→ **Problem to solve**
Scan the data. Collect each line that contains the word "computer".
Dataset records Block Start
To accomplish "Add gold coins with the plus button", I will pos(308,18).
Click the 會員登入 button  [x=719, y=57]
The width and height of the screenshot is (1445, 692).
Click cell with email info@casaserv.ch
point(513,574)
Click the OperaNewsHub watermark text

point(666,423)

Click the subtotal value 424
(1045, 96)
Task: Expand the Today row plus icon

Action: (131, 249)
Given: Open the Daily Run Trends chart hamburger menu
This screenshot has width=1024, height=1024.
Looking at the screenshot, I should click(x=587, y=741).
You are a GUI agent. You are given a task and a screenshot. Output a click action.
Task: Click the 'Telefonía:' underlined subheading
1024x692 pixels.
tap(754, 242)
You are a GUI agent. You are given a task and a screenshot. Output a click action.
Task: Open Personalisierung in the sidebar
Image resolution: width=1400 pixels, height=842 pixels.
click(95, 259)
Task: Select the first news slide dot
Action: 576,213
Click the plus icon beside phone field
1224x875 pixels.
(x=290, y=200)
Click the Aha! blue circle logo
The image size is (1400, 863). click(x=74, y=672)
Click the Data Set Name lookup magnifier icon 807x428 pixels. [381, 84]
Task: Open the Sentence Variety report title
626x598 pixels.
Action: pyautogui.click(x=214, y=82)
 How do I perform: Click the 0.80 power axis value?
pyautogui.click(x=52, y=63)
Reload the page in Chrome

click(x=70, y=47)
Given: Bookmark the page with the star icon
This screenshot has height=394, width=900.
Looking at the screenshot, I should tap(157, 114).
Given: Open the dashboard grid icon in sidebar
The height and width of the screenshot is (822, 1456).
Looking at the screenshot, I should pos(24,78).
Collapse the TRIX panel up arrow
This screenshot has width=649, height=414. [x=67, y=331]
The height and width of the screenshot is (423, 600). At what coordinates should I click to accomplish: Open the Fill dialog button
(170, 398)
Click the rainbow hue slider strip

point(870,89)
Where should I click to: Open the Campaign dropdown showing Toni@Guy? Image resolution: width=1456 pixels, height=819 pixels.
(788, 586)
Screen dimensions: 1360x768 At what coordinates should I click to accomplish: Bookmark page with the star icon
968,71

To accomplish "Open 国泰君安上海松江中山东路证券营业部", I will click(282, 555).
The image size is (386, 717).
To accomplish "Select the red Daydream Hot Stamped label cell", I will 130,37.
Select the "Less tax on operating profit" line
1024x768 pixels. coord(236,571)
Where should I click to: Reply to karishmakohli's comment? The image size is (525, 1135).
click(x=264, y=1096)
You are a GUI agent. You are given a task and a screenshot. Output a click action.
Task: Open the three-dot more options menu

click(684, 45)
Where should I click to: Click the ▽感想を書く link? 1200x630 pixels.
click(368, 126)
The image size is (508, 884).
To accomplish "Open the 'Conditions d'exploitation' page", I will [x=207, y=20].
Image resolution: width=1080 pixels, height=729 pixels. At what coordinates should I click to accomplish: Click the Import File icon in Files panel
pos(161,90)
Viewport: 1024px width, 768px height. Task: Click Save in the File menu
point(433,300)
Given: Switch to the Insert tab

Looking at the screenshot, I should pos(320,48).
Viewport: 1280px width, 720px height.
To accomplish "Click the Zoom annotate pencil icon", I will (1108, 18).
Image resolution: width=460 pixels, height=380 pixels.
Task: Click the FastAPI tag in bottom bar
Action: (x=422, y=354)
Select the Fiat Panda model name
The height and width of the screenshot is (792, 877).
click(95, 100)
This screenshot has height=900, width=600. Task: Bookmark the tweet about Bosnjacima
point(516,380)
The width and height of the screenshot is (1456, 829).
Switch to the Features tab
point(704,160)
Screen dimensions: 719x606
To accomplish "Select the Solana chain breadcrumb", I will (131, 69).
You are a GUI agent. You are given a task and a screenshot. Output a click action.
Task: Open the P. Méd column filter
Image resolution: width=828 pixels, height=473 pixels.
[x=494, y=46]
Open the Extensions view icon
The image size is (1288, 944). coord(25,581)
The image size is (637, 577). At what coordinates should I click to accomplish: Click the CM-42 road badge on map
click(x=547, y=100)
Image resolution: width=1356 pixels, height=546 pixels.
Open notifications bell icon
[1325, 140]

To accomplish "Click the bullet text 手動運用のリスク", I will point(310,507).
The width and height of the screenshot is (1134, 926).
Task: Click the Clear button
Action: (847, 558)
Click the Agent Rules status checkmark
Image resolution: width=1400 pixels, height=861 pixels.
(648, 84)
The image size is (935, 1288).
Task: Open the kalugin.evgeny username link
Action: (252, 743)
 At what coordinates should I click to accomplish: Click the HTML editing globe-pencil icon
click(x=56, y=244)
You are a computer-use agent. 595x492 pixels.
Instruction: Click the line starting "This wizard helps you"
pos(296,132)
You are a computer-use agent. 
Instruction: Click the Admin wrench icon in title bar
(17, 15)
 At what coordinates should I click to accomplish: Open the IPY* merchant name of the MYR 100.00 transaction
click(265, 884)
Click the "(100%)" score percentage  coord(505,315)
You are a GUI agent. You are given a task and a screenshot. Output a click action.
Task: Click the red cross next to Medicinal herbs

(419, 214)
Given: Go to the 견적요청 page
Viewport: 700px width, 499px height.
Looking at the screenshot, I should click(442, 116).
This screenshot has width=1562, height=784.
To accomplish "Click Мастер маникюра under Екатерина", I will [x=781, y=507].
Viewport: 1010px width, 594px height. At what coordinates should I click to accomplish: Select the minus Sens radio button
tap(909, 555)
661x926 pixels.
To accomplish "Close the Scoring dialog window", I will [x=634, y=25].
Dataset records Block End
→ **Final answer**
You are a computer-use agent. 595x492 pixels.
You are a computer-use agent. 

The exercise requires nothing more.